Background: Applying the switch from presumptive treatment of malaria to new policies of anti-malarial prescriptions restricted to parasitologically-confirmed cases is a still unsolved challenge. Pragmatic studies can provide data on consequences of such a switch. In order to assess whether restricting anti-malarials to rapid diagnostic test (RDT)-confirmed cases in children of between five and 15 years of age is consistent with an adequate management of fevers, a school-based study was performed in Allada, Benin.
Methods: Children in the index group (with fever and a negative RDT) and the matched control group (without fever and a negative RDT) were not prescribed anti-malarials and actively followed-up during 14 days. Blood smears were collected at each assessment. Self-medication with chloroquine and quinine was assessed with blood spots.
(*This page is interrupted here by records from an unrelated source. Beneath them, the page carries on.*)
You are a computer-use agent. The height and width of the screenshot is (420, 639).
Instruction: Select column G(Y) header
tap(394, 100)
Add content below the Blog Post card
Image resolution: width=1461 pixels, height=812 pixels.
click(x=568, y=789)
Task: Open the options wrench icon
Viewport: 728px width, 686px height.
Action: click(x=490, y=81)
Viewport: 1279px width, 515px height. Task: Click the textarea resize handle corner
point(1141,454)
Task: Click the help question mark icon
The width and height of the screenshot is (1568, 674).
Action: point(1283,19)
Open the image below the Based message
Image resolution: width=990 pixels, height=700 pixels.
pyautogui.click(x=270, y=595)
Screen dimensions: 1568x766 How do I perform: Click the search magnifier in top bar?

Malaria attacks during the follow-up were defined by persistent or recurrent fever concomitant to a positive malaria test.
Results: 484 children were followed-up (242 in each group). At day 3, fever had disappeared in 94% of children from the index group. The incidence of malaria was similar (five cases in the index group and seven cases in the control group) between groups. Self-medication with chloroquine and quinine in this cohort was uncommon.
Conclusions: Applying a policy of restricting anti-malarials to RDT-confirmed cases is consistent with an adequate management of fevers in this population. Further studies on the management of fever in younger children are of upmost importance.